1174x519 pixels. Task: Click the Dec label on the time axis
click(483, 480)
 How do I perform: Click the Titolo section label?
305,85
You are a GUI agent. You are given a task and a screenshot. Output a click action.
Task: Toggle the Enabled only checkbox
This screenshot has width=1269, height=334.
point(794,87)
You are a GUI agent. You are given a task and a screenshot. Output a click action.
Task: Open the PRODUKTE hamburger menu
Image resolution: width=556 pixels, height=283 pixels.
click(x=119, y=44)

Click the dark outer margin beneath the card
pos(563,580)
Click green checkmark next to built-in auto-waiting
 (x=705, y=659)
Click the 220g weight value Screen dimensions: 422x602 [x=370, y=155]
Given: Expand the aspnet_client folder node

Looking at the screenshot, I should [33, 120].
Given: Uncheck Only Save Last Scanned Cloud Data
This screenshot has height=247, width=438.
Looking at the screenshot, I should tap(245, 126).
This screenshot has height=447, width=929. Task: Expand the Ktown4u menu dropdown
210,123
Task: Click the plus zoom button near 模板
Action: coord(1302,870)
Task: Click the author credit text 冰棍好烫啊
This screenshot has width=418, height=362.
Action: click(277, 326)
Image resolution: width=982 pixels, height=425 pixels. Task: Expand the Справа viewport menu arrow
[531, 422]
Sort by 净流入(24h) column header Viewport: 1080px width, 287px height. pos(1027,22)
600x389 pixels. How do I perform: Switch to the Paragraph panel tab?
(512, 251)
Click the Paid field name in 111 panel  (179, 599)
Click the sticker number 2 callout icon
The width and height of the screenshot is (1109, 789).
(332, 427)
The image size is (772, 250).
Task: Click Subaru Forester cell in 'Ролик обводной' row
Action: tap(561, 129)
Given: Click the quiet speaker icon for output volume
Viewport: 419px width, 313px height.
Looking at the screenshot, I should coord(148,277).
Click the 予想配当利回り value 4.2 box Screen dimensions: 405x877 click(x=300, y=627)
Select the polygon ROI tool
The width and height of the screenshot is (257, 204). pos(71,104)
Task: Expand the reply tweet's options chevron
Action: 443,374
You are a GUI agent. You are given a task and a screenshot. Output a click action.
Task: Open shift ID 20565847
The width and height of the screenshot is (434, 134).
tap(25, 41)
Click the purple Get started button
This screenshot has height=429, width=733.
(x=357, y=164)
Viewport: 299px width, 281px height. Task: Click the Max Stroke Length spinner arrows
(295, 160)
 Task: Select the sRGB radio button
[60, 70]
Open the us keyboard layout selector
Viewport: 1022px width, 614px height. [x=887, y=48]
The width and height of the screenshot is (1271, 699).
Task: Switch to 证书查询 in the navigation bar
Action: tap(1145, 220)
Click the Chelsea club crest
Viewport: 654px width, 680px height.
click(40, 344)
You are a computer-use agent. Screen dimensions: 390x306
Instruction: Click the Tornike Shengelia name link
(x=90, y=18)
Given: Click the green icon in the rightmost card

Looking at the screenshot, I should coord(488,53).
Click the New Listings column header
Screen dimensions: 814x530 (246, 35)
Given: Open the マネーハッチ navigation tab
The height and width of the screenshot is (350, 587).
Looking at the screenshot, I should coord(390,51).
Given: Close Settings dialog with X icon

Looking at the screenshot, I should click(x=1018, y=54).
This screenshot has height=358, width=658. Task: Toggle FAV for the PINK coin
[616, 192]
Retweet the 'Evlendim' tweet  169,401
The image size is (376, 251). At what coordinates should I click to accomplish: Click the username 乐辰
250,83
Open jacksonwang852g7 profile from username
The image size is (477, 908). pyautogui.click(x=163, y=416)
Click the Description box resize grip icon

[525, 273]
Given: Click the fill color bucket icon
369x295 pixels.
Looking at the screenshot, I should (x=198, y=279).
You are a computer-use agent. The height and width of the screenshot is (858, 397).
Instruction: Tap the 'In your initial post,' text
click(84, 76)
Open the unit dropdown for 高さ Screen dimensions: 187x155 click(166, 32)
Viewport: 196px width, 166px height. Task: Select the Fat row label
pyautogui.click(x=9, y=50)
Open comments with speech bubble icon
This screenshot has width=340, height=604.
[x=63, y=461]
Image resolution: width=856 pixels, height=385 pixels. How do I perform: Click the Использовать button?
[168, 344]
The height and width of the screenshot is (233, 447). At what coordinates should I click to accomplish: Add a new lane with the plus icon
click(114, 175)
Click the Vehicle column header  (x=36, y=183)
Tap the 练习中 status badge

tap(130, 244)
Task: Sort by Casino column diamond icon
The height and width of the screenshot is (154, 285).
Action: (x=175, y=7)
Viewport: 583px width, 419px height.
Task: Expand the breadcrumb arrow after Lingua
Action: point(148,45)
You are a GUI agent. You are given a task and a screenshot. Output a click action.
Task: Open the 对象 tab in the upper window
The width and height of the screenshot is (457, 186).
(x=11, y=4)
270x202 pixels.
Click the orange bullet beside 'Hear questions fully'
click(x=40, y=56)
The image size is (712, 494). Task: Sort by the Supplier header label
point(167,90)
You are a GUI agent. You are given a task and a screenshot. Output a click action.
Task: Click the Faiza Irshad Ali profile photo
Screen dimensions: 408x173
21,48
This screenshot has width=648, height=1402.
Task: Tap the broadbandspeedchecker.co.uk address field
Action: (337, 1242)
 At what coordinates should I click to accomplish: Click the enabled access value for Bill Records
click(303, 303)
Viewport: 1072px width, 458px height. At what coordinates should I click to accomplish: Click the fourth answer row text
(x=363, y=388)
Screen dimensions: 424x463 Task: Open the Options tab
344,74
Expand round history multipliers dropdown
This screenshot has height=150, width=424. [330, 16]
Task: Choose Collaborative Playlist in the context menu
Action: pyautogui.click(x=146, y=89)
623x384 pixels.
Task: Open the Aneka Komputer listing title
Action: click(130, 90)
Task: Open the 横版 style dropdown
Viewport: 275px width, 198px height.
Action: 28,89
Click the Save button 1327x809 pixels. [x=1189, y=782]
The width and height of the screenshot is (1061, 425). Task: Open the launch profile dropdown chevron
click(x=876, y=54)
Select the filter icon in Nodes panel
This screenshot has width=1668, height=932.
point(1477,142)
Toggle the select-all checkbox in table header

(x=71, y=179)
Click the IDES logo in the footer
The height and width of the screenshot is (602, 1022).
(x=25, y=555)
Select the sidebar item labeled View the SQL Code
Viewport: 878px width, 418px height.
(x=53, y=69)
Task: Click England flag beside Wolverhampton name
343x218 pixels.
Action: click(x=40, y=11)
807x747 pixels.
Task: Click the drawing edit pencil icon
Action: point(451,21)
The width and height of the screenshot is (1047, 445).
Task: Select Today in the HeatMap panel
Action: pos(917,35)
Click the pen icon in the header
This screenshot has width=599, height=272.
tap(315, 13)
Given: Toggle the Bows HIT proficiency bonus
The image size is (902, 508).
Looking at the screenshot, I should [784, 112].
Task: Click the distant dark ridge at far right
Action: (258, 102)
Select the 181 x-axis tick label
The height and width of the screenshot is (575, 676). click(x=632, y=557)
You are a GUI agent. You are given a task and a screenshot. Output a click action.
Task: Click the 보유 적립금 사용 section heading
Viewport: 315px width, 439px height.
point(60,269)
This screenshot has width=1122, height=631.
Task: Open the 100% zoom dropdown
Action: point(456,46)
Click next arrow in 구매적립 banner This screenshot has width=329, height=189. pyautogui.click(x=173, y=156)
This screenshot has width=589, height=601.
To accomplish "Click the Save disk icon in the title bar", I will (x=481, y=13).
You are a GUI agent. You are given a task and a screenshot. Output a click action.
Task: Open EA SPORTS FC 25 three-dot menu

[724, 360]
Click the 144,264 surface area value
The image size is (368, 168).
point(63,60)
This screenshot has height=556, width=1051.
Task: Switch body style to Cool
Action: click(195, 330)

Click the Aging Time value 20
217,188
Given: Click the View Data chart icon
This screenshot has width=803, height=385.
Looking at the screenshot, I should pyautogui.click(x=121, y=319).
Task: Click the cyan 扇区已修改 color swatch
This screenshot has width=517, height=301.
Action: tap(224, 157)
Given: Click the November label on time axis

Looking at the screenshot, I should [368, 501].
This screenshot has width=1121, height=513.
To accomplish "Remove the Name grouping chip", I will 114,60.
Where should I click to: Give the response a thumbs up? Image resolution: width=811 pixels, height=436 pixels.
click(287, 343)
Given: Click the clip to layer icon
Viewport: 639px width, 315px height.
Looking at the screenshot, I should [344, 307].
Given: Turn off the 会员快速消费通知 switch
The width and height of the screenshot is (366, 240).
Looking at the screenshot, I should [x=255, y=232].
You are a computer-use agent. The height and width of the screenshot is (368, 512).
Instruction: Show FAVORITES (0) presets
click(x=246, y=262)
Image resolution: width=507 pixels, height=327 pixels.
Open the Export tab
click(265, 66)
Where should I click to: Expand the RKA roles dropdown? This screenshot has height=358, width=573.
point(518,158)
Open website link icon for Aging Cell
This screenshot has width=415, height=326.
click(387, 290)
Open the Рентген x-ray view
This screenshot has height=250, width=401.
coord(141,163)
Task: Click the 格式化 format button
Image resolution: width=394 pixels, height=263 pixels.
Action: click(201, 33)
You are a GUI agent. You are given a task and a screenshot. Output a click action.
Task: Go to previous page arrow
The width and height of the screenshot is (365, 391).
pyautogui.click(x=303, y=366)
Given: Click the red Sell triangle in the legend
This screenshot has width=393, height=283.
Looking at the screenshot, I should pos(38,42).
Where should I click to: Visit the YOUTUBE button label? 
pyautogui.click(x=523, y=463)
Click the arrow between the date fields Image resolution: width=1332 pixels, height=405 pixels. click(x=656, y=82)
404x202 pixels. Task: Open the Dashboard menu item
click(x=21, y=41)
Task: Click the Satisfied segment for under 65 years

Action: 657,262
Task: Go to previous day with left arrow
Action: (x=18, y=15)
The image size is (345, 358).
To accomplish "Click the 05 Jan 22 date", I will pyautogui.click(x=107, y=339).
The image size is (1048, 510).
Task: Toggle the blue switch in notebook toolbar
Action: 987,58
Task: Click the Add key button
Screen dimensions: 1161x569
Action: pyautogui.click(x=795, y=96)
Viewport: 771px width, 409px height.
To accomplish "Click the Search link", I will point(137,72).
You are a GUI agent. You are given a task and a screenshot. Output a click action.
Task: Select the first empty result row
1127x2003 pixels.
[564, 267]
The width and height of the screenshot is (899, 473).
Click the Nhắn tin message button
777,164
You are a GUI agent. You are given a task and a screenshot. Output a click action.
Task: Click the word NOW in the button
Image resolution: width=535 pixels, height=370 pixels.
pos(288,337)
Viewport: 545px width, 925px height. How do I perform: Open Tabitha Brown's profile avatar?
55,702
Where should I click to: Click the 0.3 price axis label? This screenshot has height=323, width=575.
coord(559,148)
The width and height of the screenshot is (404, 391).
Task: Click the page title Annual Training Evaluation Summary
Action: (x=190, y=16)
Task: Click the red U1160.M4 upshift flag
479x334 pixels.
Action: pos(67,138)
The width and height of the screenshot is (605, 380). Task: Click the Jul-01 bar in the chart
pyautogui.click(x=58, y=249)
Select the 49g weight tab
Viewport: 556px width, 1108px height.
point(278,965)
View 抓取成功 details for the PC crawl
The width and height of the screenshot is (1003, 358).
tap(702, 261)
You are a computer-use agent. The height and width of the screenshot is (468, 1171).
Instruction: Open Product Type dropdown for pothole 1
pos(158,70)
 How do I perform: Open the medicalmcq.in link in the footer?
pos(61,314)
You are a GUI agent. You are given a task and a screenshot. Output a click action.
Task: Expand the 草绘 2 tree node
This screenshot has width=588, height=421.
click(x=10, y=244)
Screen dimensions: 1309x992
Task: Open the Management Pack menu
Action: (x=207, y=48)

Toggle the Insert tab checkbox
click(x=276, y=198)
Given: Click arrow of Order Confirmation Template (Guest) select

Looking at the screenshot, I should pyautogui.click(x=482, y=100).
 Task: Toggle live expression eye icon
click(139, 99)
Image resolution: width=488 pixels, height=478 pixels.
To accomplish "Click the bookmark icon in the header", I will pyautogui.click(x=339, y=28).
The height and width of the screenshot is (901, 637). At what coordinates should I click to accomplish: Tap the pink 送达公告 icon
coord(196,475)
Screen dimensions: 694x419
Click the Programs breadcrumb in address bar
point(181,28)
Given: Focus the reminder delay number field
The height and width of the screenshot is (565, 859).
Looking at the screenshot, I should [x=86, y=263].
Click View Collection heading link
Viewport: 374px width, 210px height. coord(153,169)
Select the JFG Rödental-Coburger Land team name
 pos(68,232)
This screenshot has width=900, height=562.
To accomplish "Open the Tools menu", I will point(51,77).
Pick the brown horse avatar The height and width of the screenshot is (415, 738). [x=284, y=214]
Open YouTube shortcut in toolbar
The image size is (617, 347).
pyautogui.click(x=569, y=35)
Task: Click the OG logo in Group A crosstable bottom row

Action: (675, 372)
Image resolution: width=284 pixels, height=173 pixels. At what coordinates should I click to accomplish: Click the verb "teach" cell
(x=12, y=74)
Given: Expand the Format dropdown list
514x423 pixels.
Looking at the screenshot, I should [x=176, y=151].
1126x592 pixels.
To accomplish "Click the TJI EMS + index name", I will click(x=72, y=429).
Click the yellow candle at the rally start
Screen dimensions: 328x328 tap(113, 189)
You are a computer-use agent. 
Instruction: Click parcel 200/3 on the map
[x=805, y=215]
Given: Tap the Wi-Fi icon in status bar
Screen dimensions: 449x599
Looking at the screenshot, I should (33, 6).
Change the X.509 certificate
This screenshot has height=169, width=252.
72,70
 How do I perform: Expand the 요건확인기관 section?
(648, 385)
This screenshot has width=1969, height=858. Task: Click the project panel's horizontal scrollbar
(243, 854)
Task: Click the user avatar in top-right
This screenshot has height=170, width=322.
..........
#### [WHAT TO WORK ON]
Please transcribe the material line by line, exactly, from its opening line through the line that contains "Click the 220g".

#### [YOUR RESPONSE]
1174x519 pixels. Task: Click the Dec label on the time axis
click(483, 480)
 How do I perform: Click the Titolo section label?
305,85
You are a GUI agent. You are given a task and a screenshot. Output a click action.
Task: Toggle the Enabled only checkbox
This screenshot has width=1269, height=334.
point(794,87)
You are a GUI agent. You are given a task and a screenshot. Output a click action.
Task: Open the PRODUKTE hamburger menu
Image resolution: width=556 pixels, height=283 pixels.
click(x=119, y=44)

Click the dark outer margin beneath the card
pos(563,580)
Click green checkmark next to built-in auto-waiting
 (x=705, y=659)
Click the 220g weight value Screen dimensions: 422x602 [x=370, y=155]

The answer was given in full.